6. Le gouvernement pourrait-il intervenir ?

Le ministre des Finances Shunichi Suzuki n’a même pas évoqué la possibilité d’une intervention directe sur le marché des changes. Si le gouvernement intervient pour renforcer le yen, ce serait la première fois depuis 1998, lorsqu’il s’est engagé avec les États-Unis dans une frénésie massive et coordonnée d’achat de yen. Toute action unilatérale du Japon cette fois-ci déclencherait probablement une forme de protestation de la part des États-Unis. Pourtant, de hauts responsables japonais ont pris la rare décision de publier une déclaration écrite le 10 juin pour exprimer leur inquiétude face à l’affaiblissement soudain du yen et ont déclaré qu’ils prendraient des mesures si nécessaire, sans préciser ce que cela serait.

7. Que signifie la faiblesse du yen pour l’économie ?

Lorsque l’ancien Premier ministre Shinzo Abe a inauguré une période d’affaiblissement du yen au cours de la dernière décennie, il y a eu de grands applaudissements de la part des milieux d’affaires. Un yen moins cher aide les exportateurs, dont le constructeur automobile Toyota Motor Corp., à rapatrier leurs bénéfices à l’étranger. Cela fait également du Japon une destination de voyage plus abordable – en dehors des périodes de pandémie – pour les étrangers, apportant de l’argent touristique à l’industrie hôtelière et à l’économie régionale.

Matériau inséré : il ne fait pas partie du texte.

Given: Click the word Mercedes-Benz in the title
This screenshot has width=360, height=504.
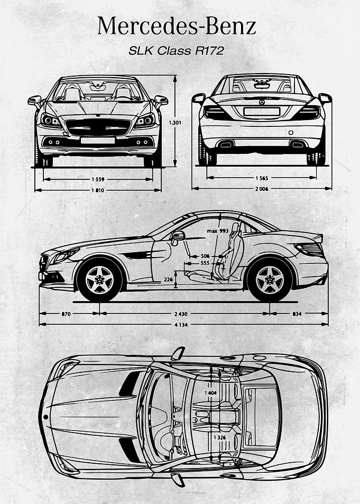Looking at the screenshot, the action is click(x=177, y=26).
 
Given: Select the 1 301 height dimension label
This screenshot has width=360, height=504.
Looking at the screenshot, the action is click(x=175, y=123).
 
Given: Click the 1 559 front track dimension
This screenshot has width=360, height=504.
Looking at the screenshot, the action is click(x=98, y=179).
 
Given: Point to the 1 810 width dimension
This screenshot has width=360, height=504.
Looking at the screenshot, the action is click(x=98, y=190).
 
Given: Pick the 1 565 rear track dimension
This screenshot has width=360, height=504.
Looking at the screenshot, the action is click(x=262, y=178).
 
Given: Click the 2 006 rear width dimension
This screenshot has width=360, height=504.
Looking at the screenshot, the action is click(x=262, y=189).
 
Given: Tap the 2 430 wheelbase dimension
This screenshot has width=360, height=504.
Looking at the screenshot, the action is click(x=181, y=314).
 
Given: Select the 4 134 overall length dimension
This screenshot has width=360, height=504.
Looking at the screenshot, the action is click(x=181, y=325).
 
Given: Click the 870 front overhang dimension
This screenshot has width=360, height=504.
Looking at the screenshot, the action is click(x=66, y=314).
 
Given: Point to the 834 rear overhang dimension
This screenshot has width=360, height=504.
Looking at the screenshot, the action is click(x=297, y=314).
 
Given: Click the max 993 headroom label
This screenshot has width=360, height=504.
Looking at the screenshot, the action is click(x=218, y=231).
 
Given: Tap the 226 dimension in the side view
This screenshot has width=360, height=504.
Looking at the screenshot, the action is click(x=169, y=280).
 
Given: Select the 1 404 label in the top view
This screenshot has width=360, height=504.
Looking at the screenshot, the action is click(x=210, y=393).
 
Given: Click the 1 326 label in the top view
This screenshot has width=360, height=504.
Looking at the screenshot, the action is click(x=219, y=437).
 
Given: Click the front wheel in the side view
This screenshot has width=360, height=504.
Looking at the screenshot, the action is click(x=99, y=280).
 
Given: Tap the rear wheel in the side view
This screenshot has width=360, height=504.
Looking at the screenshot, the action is click(x=270, y=280).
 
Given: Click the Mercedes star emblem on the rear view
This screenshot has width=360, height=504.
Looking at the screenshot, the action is click(x=262, y=102).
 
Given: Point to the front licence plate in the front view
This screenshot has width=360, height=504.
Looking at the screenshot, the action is click(x=98, y=141).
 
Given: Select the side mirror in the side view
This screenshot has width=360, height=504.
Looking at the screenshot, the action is click(x=178, y=236).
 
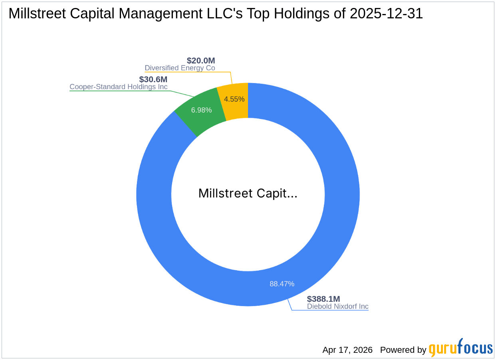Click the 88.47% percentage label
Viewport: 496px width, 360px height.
tap(282, 284)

Cependant, l’ambiance change maintenant. Le coût des matières premières et d’autres produits de base augmente à son rythme le plus rapide depuis des décennies, réduisant les bénéfices des entreprises dépendantes des importations alors que tout le monde souffre de la hausse des prix de l’énergie. La hausse des prix des produits d’épicerie importés et d’autres nécessités quotidiennes cause des problèmes aux consommateurs. Alors que le Japon rouvre progressivement ses frontières aux visiteurs étrangers, les avantages économiques de cela seront limités pour le moment. La banque centrale étant peu susceptible de bouger, le Premier ministre Fumio Kishida a mis en place une série de mesures de soutien, notamment une augmentation des subventions aux carburants, pour aider à atténuer l’impact sur les ménages et les entreprises.

8. Où est Kuroda ?

C’est une façon maladroite de passer la dernière année de son deuxième mandat de cinq ans en tant que gouverneur. Kuroda souligne souvent que le département du Trésor, et non la BOJ, est en charge des questions de change. Les faibles coûts d’emprunt aident également le Premier ministre Kishida à augmenter encore les dépenses publiques pour soutenir une reprise économique fragile après la pandémie. Cela suggère qu’il est peu probable qu’il fasse pression pour un changement de régime à la banque centrale lorsque le mandat de Kuroda se terminera en avril prochain.